━━━ Supplied records ━━━
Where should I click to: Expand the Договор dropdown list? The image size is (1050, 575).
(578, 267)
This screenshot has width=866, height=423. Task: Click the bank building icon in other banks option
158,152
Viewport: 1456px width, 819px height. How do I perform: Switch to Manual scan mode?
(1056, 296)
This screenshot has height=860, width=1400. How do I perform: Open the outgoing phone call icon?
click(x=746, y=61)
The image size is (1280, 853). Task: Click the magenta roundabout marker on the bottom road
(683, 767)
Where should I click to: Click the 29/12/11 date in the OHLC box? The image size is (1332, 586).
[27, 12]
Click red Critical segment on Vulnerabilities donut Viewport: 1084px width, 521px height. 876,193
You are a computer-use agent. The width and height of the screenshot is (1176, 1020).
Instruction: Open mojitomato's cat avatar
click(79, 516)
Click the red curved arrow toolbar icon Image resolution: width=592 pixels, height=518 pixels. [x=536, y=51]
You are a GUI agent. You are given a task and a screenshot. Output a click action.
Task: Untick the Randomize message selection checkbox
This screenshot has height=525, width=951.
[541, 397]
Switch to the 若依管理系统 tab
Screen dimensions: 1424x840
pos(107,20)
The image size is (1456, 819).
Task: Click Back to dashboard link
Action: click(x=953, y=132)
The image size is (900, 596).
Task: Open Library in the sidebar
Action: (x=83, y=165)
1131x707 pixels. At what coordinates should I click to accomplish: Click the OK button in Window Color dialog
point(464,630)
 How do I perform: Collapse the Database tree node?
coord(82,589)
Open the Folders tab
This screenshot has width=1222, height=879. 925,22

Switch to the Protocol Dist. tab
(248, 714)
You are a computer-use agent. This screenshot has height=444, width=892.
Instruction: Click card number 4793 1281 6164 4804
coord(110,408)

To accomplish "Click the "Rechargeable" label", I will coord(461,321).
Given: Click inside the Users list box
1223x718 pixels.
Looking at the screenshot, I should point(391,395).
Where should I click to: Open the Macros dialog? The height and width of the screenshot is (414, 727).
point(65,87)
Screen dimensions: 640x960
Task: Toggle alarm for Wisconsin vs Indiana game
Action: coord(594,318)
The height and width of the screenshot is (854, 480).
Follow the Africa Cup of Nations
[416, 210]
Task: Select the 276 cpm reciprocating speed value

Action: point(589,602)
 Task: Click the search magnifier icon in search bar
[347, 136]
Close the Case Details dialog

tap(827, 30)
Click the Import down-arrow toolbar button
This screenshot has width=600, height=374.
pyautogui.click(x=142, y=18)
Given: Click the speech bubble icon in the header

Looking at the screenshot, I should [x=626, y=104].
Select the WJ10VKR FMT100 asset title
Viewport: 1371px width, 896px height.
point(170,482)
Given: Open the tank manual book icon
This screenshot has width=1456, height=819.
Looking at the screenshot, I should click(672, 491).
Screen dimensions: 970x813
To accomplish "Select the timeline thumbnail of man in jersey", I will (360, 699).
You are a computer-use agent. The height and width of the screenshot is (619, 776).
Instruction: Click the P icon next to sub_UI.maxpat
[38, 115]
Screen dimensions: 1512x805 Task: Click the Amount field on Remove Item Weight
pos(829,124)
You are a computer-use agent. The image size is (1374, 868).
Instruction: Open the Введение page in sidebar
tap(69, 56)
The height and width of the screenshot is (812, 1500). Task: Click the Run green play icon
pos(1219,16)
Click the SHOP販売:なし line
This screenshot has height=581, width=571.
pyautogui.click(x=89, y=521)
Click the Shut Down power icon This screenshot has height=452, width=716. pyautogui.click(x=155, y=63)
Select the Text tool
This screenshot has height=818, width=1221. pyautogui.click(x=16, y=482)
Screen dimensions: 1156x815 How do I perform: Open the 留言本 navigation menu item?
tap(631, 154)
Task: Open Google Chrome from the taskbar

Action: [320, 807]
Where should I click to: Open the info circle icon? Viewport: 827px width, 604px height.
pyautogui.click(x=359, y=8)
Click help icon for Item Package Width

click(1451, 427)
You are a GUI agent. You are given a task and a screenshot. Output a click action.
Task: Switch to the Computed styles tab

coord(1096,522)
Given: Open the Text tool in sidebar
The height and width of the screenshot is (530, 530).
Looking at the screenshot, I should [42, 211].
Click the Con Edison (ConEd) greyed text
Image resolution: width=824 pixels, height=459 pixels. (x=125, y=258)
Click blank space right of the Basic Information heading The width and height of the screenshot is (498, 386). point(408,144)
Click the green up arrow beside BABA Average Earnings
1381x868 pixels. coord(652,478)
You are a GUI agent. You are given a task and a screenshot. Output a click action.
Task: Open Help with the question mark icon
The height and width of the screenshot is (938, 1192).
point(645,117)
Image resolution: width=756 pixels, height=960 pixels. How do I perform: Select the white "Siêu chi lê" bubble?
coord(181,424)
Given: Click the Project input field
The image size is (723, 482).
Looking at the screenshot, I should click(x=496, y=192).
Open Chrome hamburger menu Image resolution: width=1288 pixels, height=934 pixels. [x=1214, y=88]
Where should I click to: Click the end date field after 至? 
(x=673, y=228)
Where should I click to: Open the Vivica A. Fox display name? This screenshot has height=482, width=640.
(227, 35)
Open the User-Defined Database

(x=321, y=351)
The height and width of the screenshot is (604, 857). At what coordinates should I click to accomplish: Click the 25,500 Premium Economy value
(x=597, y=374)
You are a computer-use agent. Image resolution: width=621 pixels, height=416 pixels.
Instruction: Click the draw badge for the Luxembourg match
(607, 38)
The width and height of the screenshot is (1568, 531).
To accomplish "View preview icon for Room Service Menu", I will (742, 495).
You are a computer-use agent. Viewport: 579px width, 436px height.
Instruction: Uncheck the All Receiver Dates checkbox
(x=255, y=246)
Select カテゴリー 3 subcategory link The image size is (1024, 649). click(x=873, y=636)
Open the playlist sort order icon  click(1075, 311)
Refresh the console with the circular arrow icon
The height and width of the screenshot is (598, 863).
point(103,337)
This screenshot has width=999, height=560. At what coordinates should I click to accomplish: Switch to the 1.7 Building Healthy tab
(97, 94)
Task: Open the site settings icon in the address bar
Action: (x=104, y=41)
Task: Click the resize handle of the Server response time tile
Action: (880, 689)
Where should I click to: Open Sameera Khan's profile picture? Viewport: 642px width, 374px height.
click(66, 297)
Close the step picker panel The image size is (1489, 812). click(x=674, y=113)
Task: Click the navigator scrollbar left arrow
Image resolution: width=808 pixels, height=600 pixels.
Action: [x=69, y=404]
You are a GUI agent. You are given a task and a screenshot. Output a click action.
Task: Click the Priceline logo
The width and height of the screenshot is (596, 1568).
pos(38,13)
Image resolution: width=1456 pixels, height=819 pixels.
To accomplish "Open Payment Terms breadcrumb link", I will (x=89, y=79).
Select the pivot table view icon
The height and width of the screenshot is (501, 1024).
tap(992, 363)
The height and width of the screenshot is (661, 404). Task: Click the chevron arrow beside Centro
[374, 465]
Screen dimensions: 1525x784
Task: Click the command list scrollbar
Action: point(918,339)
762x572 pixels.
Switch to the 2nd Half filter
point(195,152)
━━━
Copy the records from the line containing "Screen dimensions: 970x813" through the line containing "pos(829,124)", swapping "computer-use agent" for "screen assistant" and leaving everything else unchanged.

Screen dimensions: 970x813
To accomplish "Select the timeline thumbnail of man in jersey", I will (360, 699).
You are a screen assistant. The height and width of the screenshot is (619, 776).
Instruction: Click the P icon next to sub_UI.maxpat
[38, 115]
Screen dimensions: 1512x805 Task: Click the Amount field on Remove Item Weight
pos(829,124)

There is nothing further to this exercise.